Возникающая с самого начала и присутствующая в каждом моменте  целого диалектическая связь общей  идеи и организующих принципов построения обнаруживает особый характер внутреннего  взаимопроникающего единства содержания и формы в целостности художественного  произведения. Оно не просто сообщает о внешнем по отношению к нему содержании, но вбирает его в слово, а такое присвоение и преобразование жизненного предмета и превращение  его в художественное содержание может осуществляться лишь в определенном материале, который, также качественно  преображаясь, превращается в единственно  возможную форму существования  данного содержания.

Предмет художественного  освоения (человеческая жизнь) становится содержанием литературного произведения, лишь полностью облекаясь в словесную  форму, лишь обретая в ней индивидуально-конкретное и завершенное воплощение. Лишь то из действительности, во что «перешла»  словесная форма, или, иначе, лишь то из жизни, что стало словом, становится содержанием литературного произведения. В свою очередь, речевой материал превращается в художественную форму  лишь постольку, поскольку в него «переходит» содержание, поскольку  он всецело проникается непосредственно  жизненными значениями, иначе, поскольку  слово становится жизнью.

Именно здесь проходит принципиальная методологическая граница  между литературоведением и лингвистикой, предмет которой, поскольку она  обращается к литературе как «особому языку», – не художественная форма, а материал литературы21 . И если применительно к особому языку литературы безусловно актуален предложенный Б. Успенским подход к стилевой дифференциации как к «внутриязыковому многоязычию», то при переходе к конкретному художественному высказыванию, при переходе от материала к художественной форме во многом теряет силу положение, которое Успенский считает фундаментальным для определения и разделения стилей: «…когда мы говорим о разных стилях, тем самым уже подразумевается, что имеется возможность по-разному выразить одно и то же содержание…» 22 . Между тем представление о внутреннем, взаимопроникающем единстве содержания и формы литературного произведения предполагает принципиальную невозможность по-разному выразить одно и то же содержание, и поэтому в существенных коррективах нуждается положение Успенского о том, что «по отношению к разным объектам рассмотрения – независимо от их субстанций – стилистические понятия могут употребляться, в общем, в том же смысле, в каком они употребляются по отношению к естественному языку» 23.

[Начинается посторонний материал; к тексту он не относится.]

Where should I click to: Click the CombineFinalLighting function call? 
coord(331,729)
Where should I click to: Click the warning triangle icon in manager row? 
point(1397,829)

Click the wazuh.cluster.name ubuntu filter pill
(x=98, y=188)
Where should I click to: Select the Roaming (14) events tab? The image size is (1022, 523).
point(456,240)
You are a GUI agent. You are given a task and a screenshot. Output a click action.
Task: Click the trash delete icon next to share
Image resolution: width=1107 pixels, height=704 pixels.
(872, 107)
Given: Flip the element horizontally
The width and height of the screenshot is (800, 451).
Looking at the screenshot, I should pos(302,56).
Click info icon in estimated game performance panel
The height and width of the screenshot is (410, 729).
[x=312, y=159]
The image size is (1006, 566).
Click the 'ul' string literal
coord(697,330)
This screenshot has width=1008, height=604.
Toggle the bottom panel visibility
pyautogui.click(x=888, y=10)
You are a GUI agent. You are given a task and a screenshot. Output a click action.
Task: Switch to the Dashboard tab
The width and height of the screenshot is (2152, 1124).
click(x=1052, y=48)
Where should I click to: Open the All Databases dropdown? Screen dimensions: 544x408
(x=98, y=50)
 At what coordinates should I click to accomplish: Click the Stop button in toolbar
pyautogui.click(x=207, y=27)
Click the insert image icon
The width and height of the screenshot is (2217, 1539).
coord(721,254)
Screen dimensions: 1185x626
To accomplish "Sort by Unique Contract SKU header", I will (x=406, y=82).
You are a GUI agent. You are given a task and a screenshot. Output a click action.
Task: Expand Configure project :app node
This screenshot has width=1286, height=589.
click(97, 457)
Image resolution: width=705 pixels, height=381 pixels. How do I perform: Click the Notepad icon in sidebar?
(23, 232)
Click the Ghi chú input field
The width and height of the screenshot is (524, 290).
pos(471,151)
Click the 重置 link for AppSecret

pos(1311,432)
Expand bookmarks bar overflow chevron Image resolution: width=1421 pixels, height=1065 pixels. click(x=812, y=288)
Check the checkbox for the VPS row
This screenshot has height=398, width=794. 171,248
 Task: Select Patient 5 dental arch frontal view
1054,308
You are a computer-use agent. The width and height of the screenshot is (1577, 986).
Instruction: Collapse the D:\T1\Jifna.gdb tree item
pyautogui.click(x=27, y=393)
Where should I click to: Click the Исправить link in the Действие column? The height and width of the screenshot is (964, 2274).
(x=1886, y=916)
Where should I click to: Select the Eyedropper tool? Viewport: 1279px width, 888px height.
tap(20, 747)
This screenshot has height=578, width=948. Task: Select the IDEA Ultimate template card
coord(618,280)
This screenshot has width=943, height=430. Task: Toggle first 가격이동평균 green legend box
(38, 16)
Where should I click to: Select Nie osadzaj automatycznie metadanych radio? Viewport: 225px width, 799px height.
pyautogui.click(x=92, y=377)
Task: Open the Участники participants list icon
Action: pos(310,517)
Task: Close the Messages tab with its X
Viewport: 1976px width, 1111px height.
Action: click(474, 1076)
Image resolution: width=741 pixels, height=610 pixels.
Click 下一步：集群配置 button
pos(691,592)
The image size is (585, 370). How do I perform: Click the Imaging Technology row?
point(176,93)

Аналогичных поправок требуют  и многочисленные определения литературного  стиля как «выбора», представленные, в частности, в материалах только что упомянутого симпозиума: «стиль есть результат выбора среди вариантов» (Р. Оманн), «стиль должен рассматриваться  как результат сознательного  или бессознательного выбора» (С. Ульман), «стиль – это прежде всего отбор» (Ж. Старобинский) 24 . С известной точки зрения своеобразие литературного произведения можно описать как подобный отбор и выполнение определенных правил и ограничений на фоне художественного языка. Но вместе с тем этот отобранный и как будто ограниченный арсенал «средств» преображается в художественном целом так, что образует внутренне цельную и самодостаточную полноту языка, соответствующую полноте художественного мира.